## PROBLEM TO SOLVE
Go through the entries, filter for the word "screenshot", and copy every line that has it.

## GIVEN DATA
----------
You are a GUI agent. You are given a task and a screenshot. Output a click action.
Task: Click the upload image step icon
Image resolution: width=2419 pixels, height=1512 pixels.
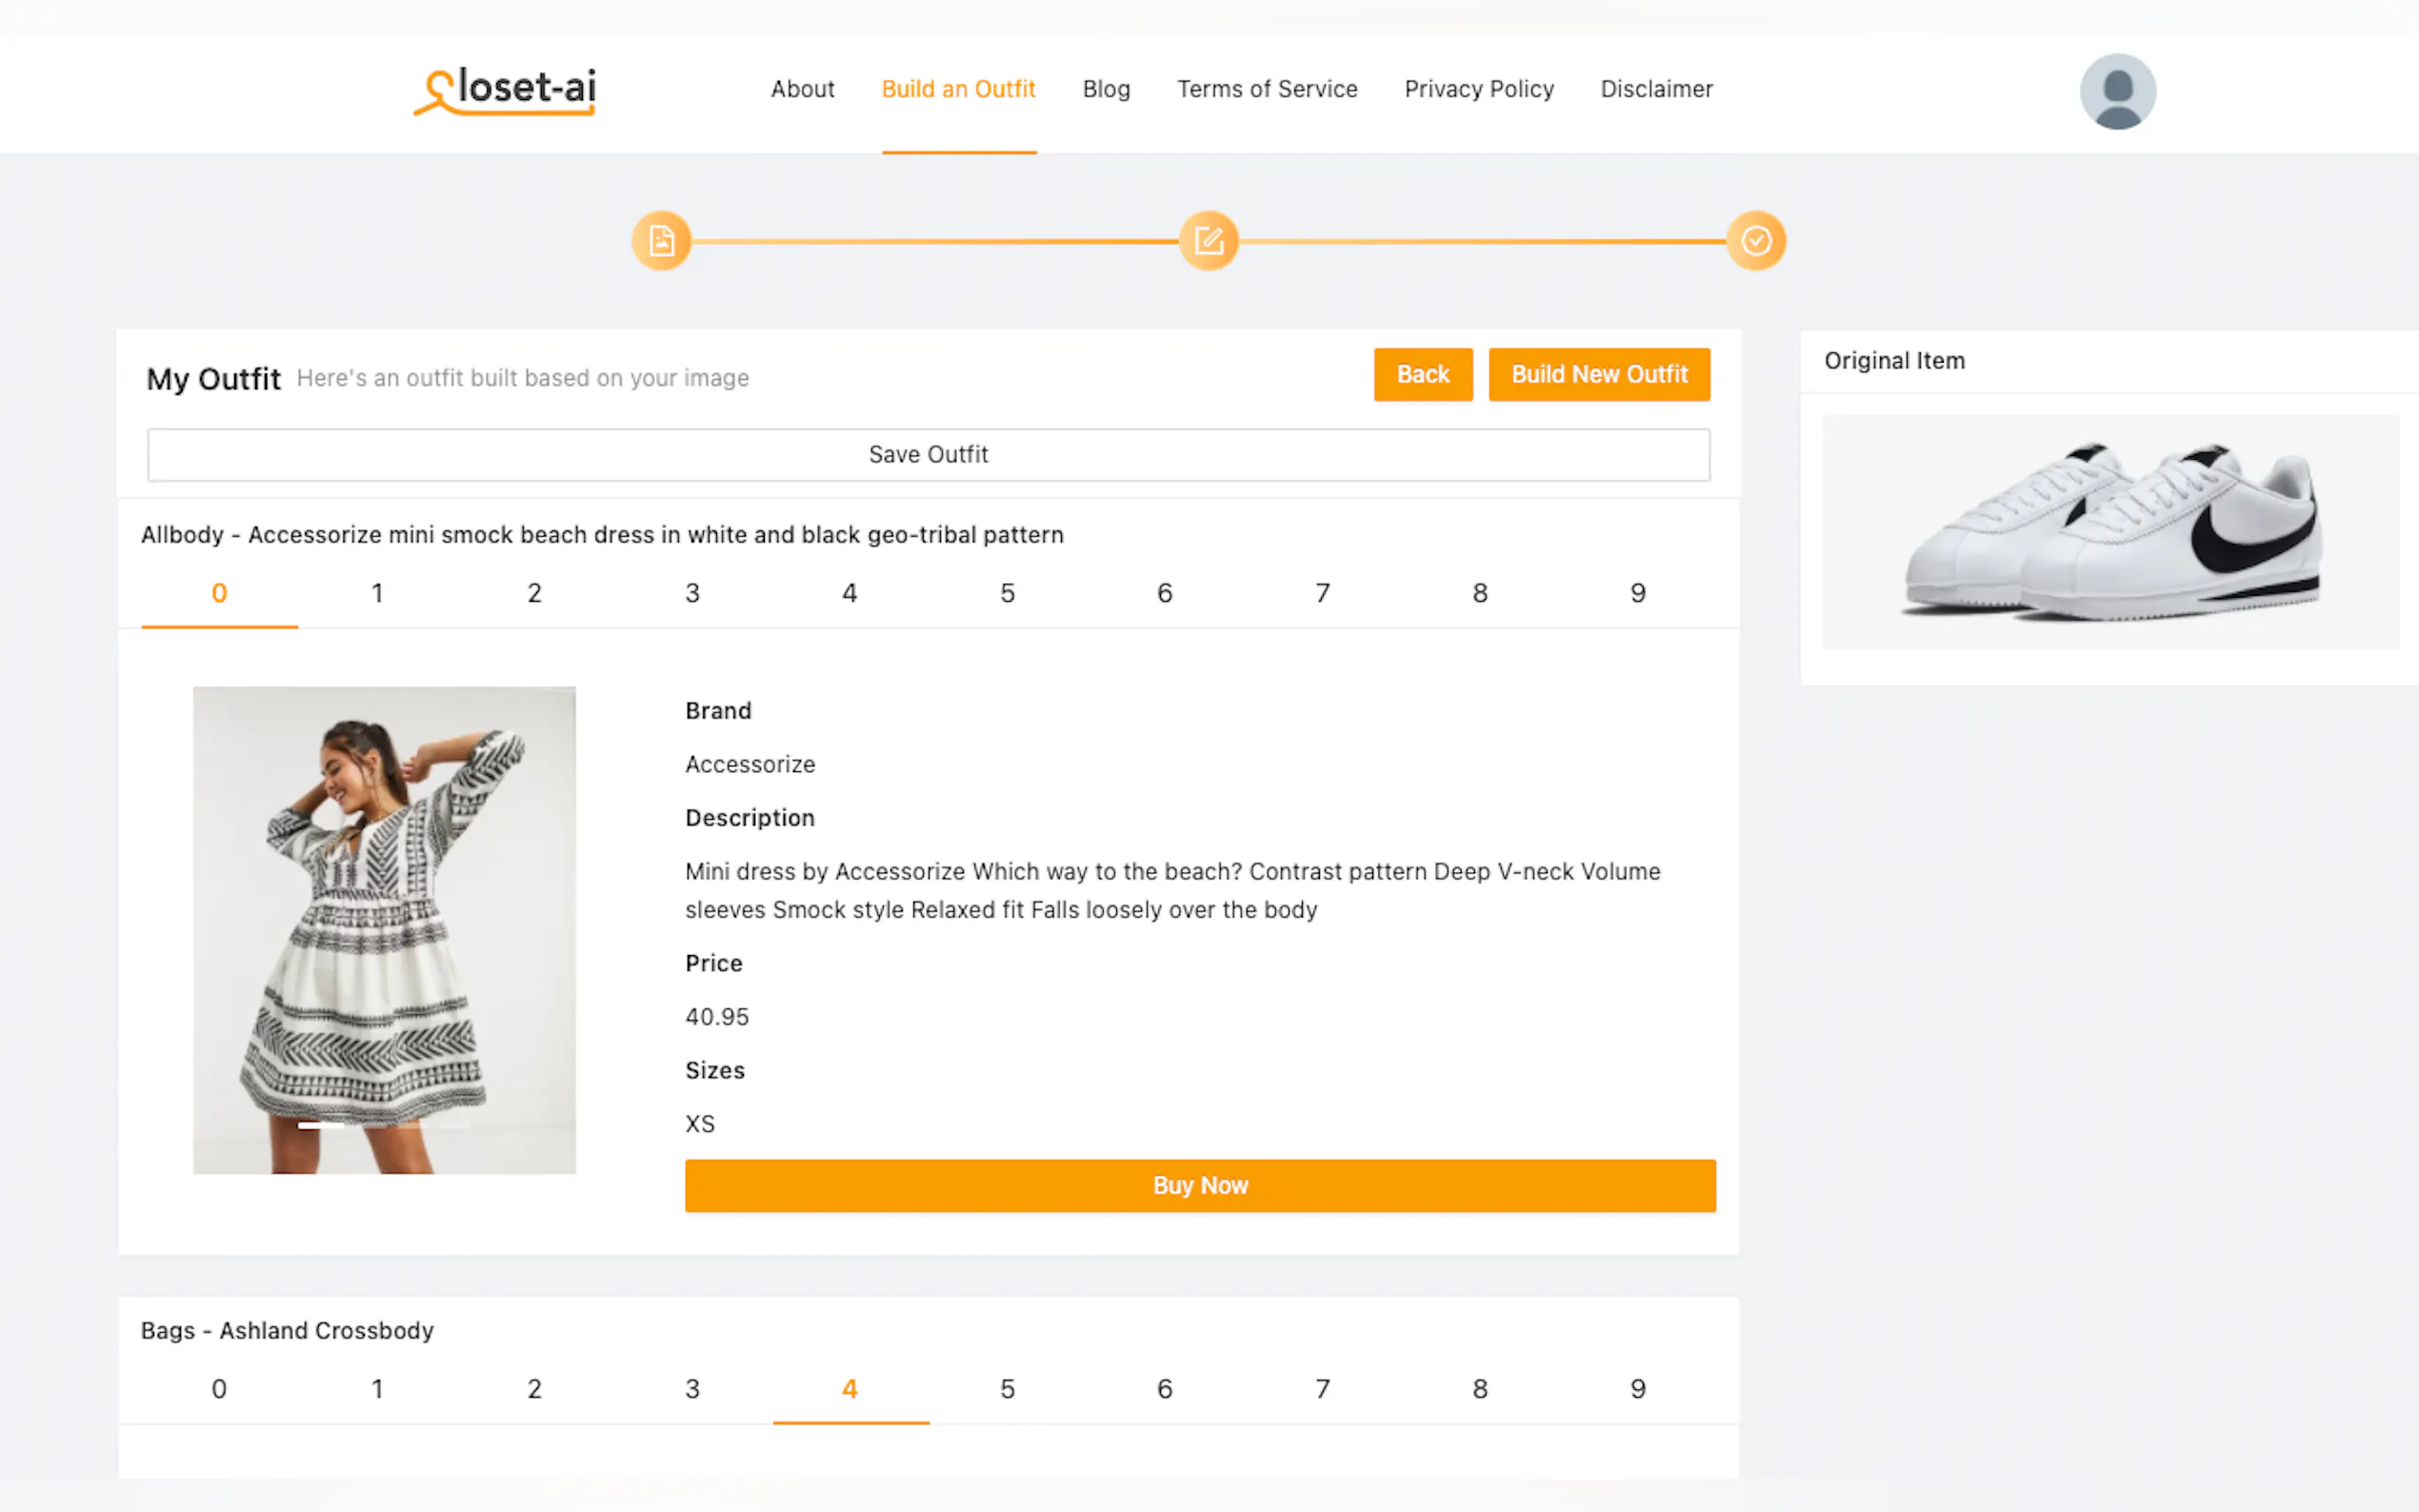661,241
----------
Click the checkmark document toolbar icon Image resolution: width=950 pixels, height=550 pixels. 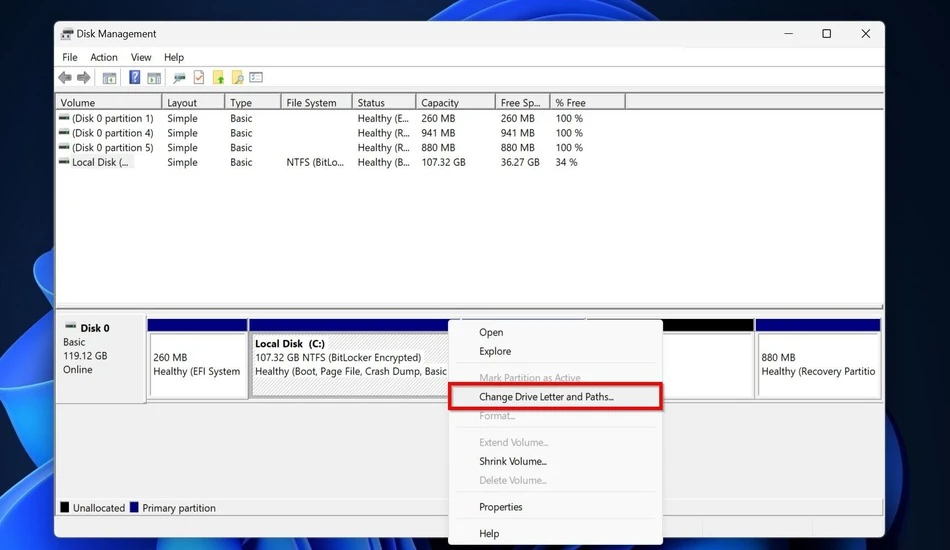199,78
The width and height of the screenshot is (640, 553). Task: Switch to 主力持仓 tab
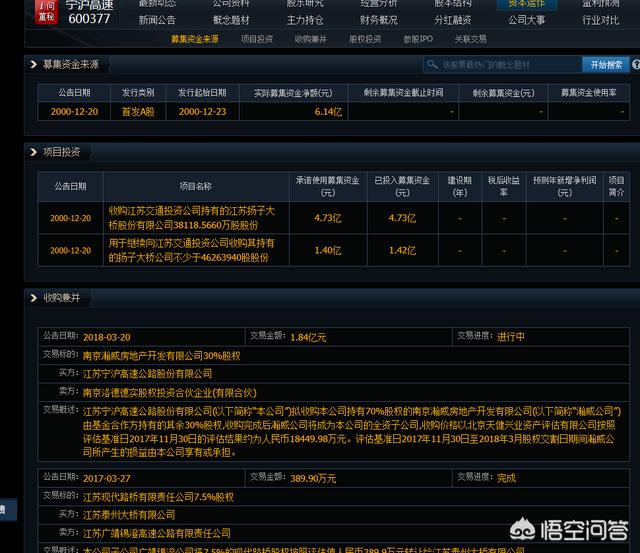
----------
## OUTPUT BELOW
You are a GUI agent. You are given a task and a screenshot. Output a click action.
The width and height of the screenshot is (640, 553). Task: Switch to 主力持仓 tab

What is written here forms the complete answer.